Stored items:
▬▬▬▬▬▬▬▬▬▬
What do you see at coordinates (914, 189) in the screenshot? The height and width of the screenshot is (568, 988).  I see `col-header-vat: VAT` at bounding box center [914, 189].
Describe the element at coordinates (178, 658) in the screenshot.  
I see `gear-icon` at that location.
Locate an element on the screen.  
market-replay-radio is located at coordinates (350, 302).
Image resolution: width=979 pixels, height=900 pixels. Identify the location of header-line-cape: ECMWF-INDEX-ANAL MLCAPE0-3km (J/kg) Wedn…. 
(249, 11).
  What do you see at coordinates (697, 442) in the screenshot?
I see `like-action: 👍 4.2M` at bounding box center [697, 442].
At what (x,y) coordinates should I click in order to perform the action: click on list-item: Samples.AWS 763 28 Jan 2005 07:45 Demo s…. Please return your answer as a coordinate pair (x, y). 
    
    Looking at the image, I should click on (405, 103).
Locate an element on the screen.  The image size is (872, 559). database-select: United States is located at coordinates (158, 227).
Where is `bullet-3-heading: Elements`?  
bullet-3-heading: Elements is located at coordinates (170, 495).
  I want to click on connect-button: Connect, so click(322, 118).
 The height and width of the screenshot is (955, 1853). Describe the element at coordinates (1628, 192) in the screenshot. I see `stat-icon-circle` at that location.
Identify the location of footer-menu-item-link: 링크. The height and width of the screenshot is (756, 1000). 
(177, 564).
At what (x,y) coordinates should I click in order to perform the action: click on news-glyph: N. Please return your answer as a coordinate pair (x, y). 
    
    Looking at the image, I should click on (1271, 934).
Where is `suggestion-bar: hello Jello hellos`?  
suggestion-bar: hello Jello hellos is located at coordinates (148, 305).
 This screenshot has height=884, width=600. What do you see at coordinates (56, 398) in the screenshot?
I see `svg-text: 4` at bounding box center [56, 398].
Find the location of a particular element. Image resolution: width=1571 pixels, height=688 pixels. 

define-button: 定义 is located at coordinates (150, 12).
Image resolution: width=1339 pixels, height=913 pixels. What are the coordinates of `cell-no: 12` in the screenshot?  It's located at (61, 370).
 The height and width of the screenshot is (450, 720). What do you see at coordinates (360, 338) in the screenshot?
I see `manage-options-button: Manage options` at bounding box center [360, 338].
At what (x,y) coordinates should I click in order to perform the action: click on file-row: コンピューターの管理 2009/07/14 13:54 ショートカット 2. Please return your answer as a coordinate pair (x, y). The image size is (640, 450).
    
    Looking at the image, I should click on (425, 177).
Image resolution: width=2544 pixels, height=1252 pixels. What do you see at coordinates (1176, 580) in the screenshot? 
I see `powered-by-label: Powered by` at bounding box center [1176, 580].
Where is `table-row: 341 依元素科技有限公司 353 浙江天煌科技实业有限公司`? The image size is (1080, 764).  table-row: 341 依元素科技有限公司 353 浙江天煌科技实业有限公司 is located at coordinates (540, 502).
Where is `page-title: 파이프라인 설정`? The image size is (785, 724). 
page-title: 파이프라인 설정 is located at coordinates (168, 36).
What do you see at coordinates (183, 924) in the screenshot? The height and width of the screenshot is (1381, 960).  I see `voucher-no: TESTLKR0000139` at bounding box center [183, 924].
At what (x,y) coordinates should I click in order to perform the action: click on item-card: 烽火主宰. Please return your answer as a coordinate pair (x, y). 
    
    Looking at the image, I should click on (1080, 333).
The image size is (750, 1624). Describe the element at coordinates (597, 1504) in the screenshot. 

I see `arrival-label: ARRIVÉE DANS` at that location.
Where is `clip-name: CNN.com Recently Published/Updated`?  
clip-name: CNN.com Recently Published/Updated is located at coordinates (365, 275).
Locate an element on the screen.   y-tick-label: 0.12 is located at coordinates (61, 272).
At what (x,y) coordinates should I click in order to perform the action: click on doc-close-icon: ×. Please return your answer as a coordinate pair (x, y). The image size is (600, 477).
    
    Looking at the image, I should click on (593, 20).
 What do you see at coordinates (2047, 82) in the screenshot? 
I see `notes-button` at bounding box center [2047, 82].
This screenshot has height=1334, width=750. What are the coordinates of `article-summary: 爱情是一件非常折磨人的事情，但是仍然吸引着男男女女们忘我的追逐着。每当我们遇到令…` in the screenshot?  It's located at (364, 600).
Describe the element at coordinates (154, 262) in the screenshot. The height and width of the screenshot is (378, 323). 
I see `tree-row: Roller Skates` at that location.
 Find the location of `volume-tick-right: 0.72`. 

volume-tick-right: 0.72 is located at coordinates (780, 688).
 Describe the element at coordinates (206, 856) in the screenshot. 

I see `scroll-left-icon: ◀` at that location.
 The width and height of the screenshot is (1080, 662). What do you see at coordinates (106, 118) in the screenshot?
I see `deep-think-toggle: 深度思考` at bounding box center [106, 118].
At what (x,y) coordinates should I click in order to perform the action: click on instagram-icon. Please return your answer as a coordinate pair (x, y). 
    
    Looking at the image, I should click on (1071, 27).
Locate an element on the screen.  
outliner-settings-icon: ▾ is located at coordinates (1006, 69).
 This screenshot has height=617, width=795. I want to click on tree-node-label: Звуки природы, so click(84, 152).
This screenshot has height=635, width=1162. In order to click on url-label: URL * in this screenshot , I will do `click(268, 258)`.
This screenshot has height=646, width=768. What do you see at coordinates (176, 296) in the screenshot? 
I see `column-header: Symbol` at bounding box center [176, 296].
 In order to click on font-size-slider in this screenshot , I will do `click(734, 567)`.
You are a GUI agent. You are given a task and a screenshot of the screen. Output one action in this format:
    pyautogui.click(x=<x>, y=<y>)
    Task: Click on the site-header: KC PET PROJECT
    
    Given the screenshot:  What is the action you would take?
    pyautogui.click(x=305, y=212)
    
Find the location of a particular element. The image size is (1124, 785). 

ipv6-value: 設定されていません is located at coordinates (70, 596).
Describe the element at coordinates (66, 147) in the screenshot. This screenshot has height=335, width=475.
▬▬▬▬▬▬▬▬▬▬
REQUIRED WORK: Rewrite all the entries above, swapping "Find the location of a particular element" for "Find where a certain element is" and keeping everything else the same.

EXERCISE ANSWER:
What do you see at coordinates (914, 189) in the screenshot? The height and width of the screenshot is (568, 988).  I see `col-header-vat: VAT` at bounding box center [914, 189].
Describe the element at coordinates (178, 658) in the screenshot.  
I see `gear-icon` at that location.
Locate an element on the screen.  
market-replay-radio is located at coordinates (350, 302).
Image resolution: width=979 pixels, height=900 pixels. Identify the location of header-line-cape: ECMWF-INDEX-ANAL MLCAPE0-3km (J/kg) Wedn…. 
(249, 11).
  What do you see at coordinates (697, 442) in the screenshot?
I see `like-action: 👍 4.2M` at bounding box center [697, 442].
At what (x,y) coordinates should I click in order to perform the action: click on list-item: Samples.AWS 763 28 Jan 2005 07:45 Demo s…. Please return your answer as a coordinate pair (x, y). 
    
    Looking at the image, I should click on (405, 103).
Locate an element on the screen.  The image size is (872, 559). database-select: United States is located at coordinates (158, 227).
Where is `bullet-3-heading: Elements`?  
bullet-3-heading: Elements is located at coordinates (170, 495).
  I want to click on connect-button: Connect, so click(322, 118).
 The height and width of the screenshot is (955, 1853). Describe the element at coordinates (1628, 192) in the screenshot. I see `stat-icon-circle` at that location.
Identify the location of footer-menu-item-link: 링크. The height and width of the screenshot is (756, 1000). 
(177, 564).
At what (x,y) coordinates should I click in order to perform the action: click on news-glyph: N. Please return your answer as a coordinate pair (x, y). 
    
    Looking at the image, I should click on (1271, 934).
Where is `suggestion-bar: hello Jello hellos`?  
suggestion-bar: hello Jello hellos is located at coordinates (148, 305).
 This screenshot has height=884, width=600. What do you see at coordinates (56, 398) in the screenshot?
I see `svg-text: 4` at bounding box center [56, 398].
Find where a certain element is. Image resolution: width=1571 pixels, height=688 pixels. 

define-button: 定义 is located at coordinates (150, 12).
Image resolution: width=1339 pixels, height=913 pixels. What are the coordinates of `cell-no: 12` in the screenshot?  It's located at (61, 370).
 The height and width of the screenshot is (450, 720). What do you see at coordinates (360, 338) in the screenshot?
I see `manage-options-button: Manage options` at bounding box center [360, 338].
At what (x,y) coordinates should I click in order to perform the action: click on file-row: コンピューターの管理 2009/07/14 13:54 ショートカット 2. Please return your answer as a coordinate pair (x, y). The image size is (640, 450).
    
    Looking at the image, I should click on (425, 177).
Image resolution: width=2544 pixels, height=1252 pixels. What do you see at coordinates (1176, 580) in the screenshot? 
I see `powered-by-label: Powered by` at bounding box center [1176, 580].
Where is `table-row: 341 依元素科技有限公司 353 浙江天煌科技实业有限公司`? The image size is (1080, 764).  table-row: 341 依元素科技有限公司 353 浙江天煌科技实业有限公司 is located at coordinates (540, 502).
Where is `page-title: 파이프라인 설정`? The image size is (785, 724). 
page-title: 파이프라인 설정 is located at coordinates (168, 36).
What do you see at coordinates (183, 924) in the screenshot? The height and width of the screenshot is (1381, 960).  I see `voucher-no: TESTLKR0000139` at bounding box center [183, 924].
At what (x,y) coordinates should I click in order to perform the action: click on item-card: 烽火主宰. Please return your answer as a coordinate pair (x, y). 
    
    Looking at the image, I should click on (1080, 333).
The image size is (750, 1624). Describe the element at coordinates (597, 1504) in the screenshot. 

I see `arrival-label: ARRIVÉE DANS` at that location.
Where is `clip-name: CNN.com Recently Published/Updated`?  
clip-name: CNN.com Recently Published/Updated is located at coordinates (365, 275).
Locate an element on the screen.   y-tick-label: 0.12 is located at coordinates (61, 272).
At what (x,y) coordinates should I click in order to perform the action: click on doc-close-icon: ×. Please return your answer as a coordinate pair (x, y). The image size is (600, 477).
    
    Looking at the image, I should click on (593, 20).
 What do you see at coordinates (2047, 82) in the screenshot? 
I see `notes-button` at bounding box center [2047, 82].
This screenshot has height=1334, width=750. What are the coordinates of `article-summary: 爱情是一件非常折磨人的事情，但是仍然吸引着男男女女们忘我的追逐着。每当我们遇到令…` in the screenshot?  It's located at (364, 600).
Describe the element at coordinates (154, 262) in the screenshot. The height and width of the screenshot is (378, 323). 
I see `tree-row: Roller Skates` at that location.
 Find the location of `volume-tick-right: 0.72`. 

volume-tick-right: 0.72 is located at coordinates (780, 688).
 Describe the element at coordinates (206, 856) in the screenshot. 

I see `scroll-left-icon: ◀` at that location.
 The width and height of the screenshot is (1080, 662). What do you see at coordinates (106, 118) in the screenshot?
I see `deep-think-toggle: 深度思考` at bounding box center [106, 118].
At what (x,y) coordinates should I click in order to perform the action: click on instagram-icon. Please return your answer as a coordinate pair (x, y). 
    
    Looking at the image, I should click on (1071, 27).
Locate an element on the screen.  
outliner-settings-icon: ▾ is located at coordinates (1006, 69).
 This screenshot has height=617, width=795. I want to click on tree-node-label: Звуки природы, so click(84, 152).
This screenshot has height=635, width=1162. In order to click on url-label: URL * in this screenshot , I will do `click(268, 258)`.
This screenshot has height=646, width=768. What do you see at coordinates (176, 296) in the screenshot? 
I see `column-header: Symbol` at bounding box center [176, 296].
 In order to click on font-size-slider in this screenshot , I will do `click(734, 567)`.
You are a GUI agent. You are given a task and a screenshot of the screen. Output one action in this format:
    pyautogui.click(x=<x>, y=<y>)
    Task: Click on the site-header: KC PET PROJECT
    
    Given the screenshot:  What is the action you would take?
    pyautogui.click(x=305, y=212)
    
Find where a certain element is. The image size is (1124, 785). 

ipv6-value: 設定されていません is located at coordinates (70, 596).
Describe the element at coordinates (66, 147) in the screenshot. This screenshot has height=335, width=475.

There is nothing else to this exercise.